In response to the reviewer notes, the aim of the study was clarified in the abstract. A summary paragraph was added after the discussion to highlight the significance of the study.

 

3. Link between co-culture experiment and miRNA profiling is not explained well.

A statement was added to section 2.2, before discussing the miRNA microarray results to establish the link, based on the reviewer’s comment.

 

4. Page 3, line 117 “Direct co-culture enhances epidermal differentiation of ADSCs” seems to be overstatement, since the author just analyzed the expression of several KRTs. They should check other parameters as well to confirm epidermal differentiation.

The sentence has been changed in the manuscript, according to the reviewer concern. Kindly note that the study duration is 7 days only. The expression of P63 and this combination of KRTs, within this timeframe, was very interesting and suggests early differentiation. The results are confirmed by gene as well as protein expression. Nevertheless, a statement was added to the limitations to address the short culture duration.

 

5. Insufficient results are provided to explain miRNA-mediated regulation of EGF and IL-1α. They need to perform gain and loss-of-function experiments of miRNAs which may interact with EGF and IL-1α.

We mentioned in the manuscript that experimental validation is needed as future work direction. Now, another statement was added to highlight the reviewer’s concern.      

 

6. It is odd that IL-1α is upregulated in keratinocytes but miR-30s are also upregulated in keratinocytes. Because miR-30 targets IL-1α, upregulation of miR-30 should cause downregulation of IL-1α. Do the authors have any explanation regarding this discrepancy?

We would like to thank the reviewer for highlighting this important point. We added our explanation to the text, in order to avoid confusion of the readers. As you can see in text, miR-30a-5p is the most studied member of the miRNA-30 family and overexpression blocks the release of IL-1α. This effect was not studied in keratinocytes, to the best of our knowledge. Furthermore, we reported the upregulation of miR-30b, c, d and e and not miR-30a. In addition, we added a note in the limitation section regarding the experimental evidence of this relation.

 

 

7. Discussion section is redundant and it is difficult to read out important part of their discussion. Also, the authors should discuss adequacy of their results by comparing with other publications, not just introduce other papers.

The discussion was revised and rewritten according to the reviewer’s note.

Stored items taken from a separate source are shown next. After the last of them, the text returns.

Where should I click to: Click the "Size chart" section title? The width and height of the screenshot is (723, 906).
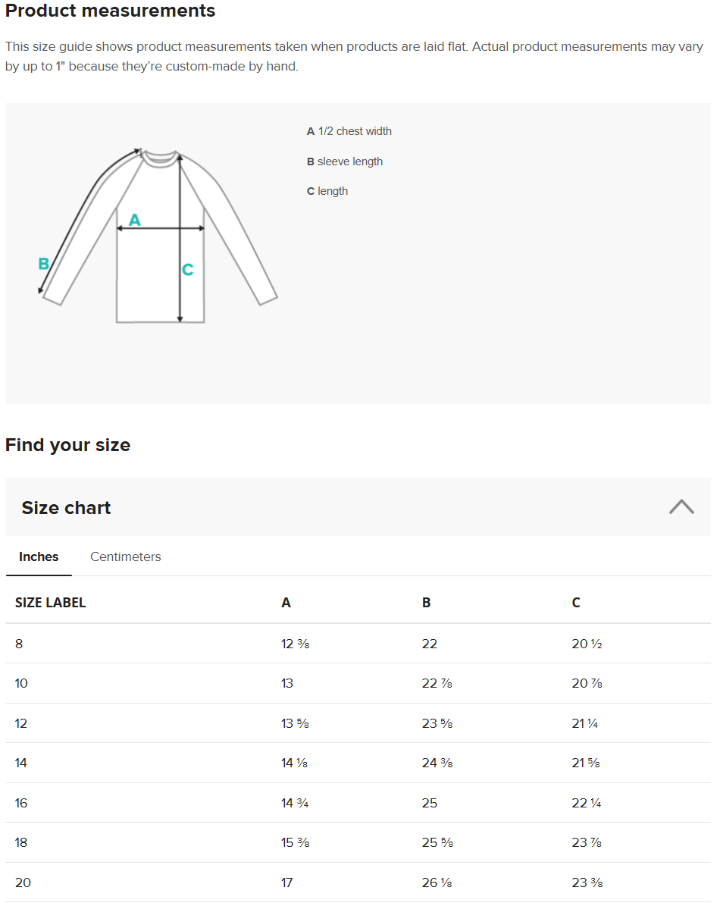coord(66,507)
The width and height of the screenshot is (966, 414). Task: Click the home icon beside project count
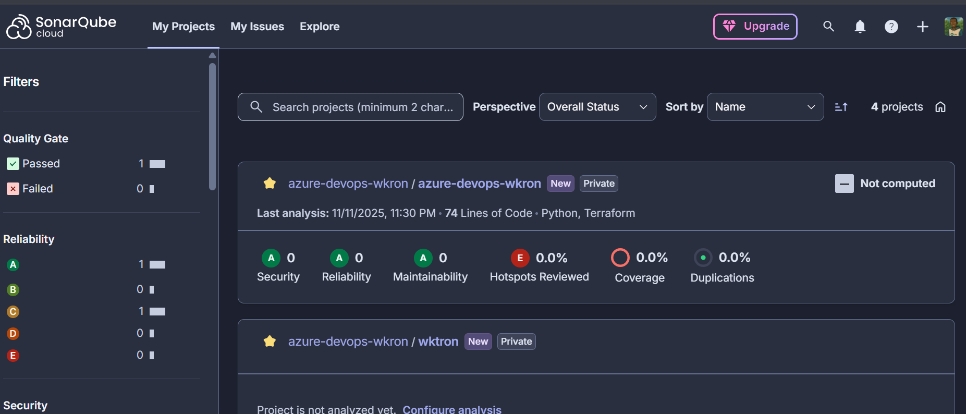click(940, 107)
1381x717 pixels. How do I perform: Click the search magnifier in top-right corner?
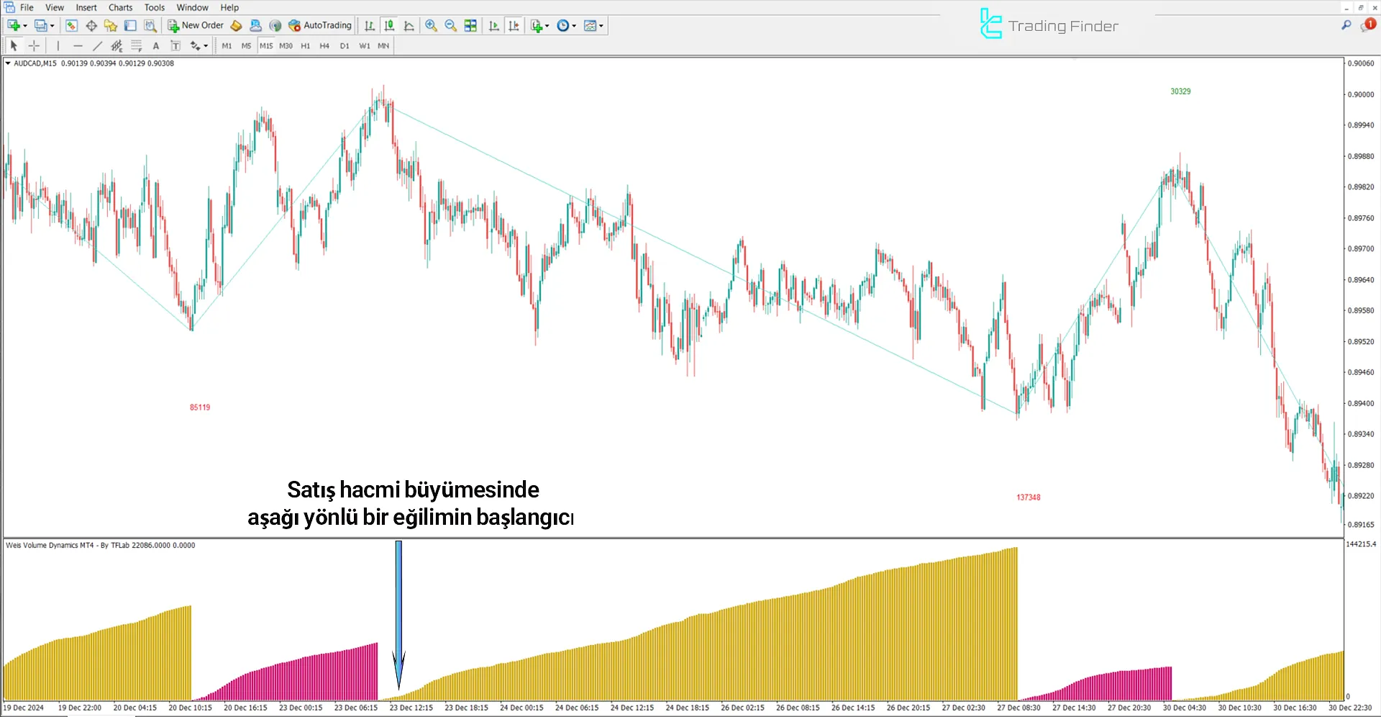click(x=1346, y=25)
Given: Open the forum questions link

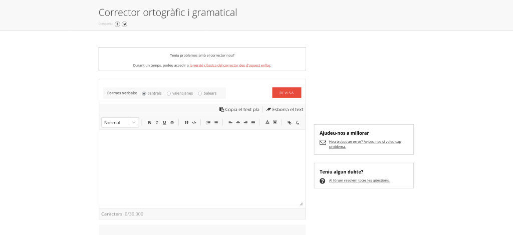Looking at the screenshot, I should coord(359,180).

Comparison with previous work was reported wherever possible. The references were updated and reorganized according to the updated text in different sections.

 

Minor comments

1. Font size of Fig. 1, 4, and 5 should be larger, otherwise it is difficult to read small characters.

The figures were updated according to the reviewer’s comment

 

2. “HaCat” should be “HaCaT” (“T” is capital letter).

The manuscript was revised and all the occurrences with ‘t’ was corrected to ‘T’. We apologize for this mistake.

 

3. Resolution of Fig. 2(a)-(c) is poor. It should be replaced to photos with higher resolution.

The figure was replaced. Kindly, consider that during pdf compilation, some figures can be distorted. The original figures are submitted as single files with higher resolution.

Round 2

Reviewer 2 Report

The authors have tried to answer the concerns which I listed in the previous review report.

Although additional experiments are preferable to raise quality of this manuscript, those might be performed in the future studies and I don't have any more comments.